The idea of a Internet Operation System is not new. The idea of the browser as a platform is as old as, well the first browser. More recently, the Palm Pre uses a proprietary Web OS, there have been rumors floating around that Facebook has been working on a web Operating System, and yet the idea has never taken off.

The engineering masterminds behind Google Chrome OS intend to initially target the new Operating System for netbooks to be released sometime after the second half of 2010. That’s like, next year! Originally, when the first netbooks started to be sold by ASUS, like last year, the de facto OS was a version of Linux. But consumers don’t want a netbook with a watered down Operating System, consumers don’t want to run some wonky cloud clone of Word. Netbooks users, myself included, want to run a full Operating System with all of the application I have already invested time and money on, such as Word! For all the engineering capital behind this project, I feel that they haven’t taken into account the trends behind current netbook sales!

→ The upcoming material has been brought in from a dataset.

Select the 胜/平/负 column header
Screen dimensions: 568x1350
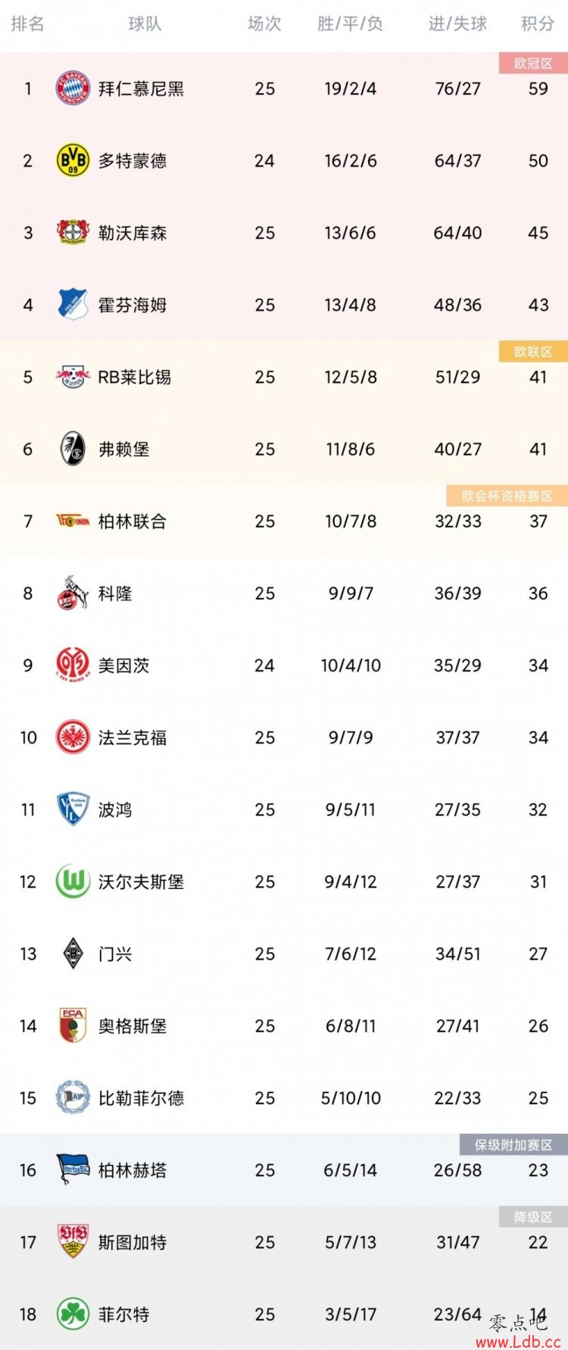coord(350,24)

As computer users, we all want a better experience. But Chrome OS is not thinking outside the box, it is not revolutionary, and it is not a disruptive technology. Chrome OS is definitely not what consumers asked for. When users say they want to get to their email instantly, that they hate waiting ten minutes to startup, and that they hate having to constantly upgrade applications… All this does not mean users want a browser powered OS! Their can better be meet with an “always on” computing device, much like the iPhone.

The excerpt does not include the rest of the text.